Beginning with the first line, please return the entries exactly through the line that contains "[Smoking Hot 🔥 Raashii Khanna] (61, 1755)", and leave out all later lines.

Data START

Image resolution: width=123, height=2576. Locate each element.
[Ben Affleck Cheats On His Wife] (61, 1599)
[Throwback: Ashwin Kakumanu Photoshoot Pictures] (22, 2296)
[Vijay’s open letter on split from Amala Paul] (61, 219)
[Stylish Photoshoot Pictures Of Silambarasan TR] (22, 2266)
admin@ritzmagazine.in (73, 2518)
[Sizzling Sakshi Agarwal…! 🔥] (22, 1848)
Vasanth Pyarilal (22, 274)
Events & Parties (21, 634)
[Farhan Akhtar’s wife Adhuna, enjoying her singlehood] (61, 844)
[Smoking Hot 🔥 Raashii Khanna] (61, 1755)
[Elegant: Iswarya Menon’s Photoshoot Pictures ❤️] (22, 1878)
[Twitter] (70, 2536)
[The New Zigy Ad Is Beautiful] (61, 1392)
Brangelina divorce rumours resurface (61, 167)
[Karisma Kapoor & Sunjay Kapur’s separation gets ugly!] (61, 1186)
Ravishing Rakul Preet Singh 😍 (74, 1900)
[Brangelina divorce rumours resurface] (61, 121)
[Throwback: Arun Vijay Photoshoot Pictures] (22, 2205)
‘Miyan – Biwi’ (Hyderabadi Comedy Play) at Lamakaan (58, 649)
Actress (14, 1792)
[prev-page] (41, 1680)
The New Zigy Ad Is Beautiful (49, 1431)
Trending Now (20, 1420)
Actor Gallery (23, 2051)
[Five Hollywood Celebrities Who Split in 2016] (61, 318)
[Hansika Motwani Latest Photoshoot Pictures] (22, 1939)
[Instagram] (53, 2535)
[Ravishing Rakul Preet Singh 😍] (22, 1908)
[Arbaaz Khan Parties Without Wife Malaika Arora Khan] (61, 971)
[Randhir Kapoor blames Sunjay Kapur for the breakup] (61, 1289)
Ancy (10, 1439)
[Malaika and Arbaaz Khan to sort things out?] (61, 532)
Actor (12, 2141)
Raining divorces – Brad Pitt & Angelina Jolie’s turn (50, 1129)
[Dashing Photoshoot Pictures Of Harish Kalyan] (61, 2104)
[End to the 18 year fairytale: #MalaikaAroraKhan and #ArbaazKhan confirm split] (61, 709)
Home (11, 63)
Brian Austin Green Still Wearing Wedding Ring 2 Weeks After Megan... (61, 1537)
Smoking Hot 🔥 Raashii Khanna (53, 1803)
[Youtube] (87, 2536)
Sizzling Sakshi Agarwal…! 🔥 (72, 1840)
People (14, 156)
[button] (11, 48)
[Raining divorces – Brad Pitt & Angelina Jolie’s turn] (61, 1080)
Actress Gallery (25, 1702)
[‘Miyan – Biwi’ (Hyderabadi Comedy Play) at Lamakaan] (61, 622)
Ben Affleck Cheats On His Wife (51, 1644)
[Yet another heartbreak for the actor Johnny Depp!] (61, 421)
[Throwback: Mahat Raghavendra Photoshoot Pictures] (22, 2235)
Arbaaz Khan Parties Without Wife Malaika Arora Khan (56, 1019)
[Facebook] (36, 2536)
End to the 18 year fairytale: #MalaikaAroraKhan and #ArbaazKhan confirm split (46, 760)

Data END

## Solution below:
Image resolution: width=123, height=2576. Locate each element.
[Ben Affleck Cheats On His Wife] (61, 1599)
[Throwback: Ashwin Kakumanu Photoshoot Pictures] (22, 2296)
[Vijay’s open letter on split from Amala Paul] (61, 219)
[Stylish Photoshoot Pictures Of Silambarasan TR] (22, 2266)
admin@ritzmagazine.in (73, 2518)
[Sizzling Sakshi Agarwal…! 🔥] (22, 1848)
Vasanth Pyarilal (22, 274)
Events & Parties (21, 634)
[Farhan Akhtar’s wife Adhuna, enjoying her singlehood] (61, 844)
[Smoking Hot 🔥 Raashii Khanna] (61, 1755)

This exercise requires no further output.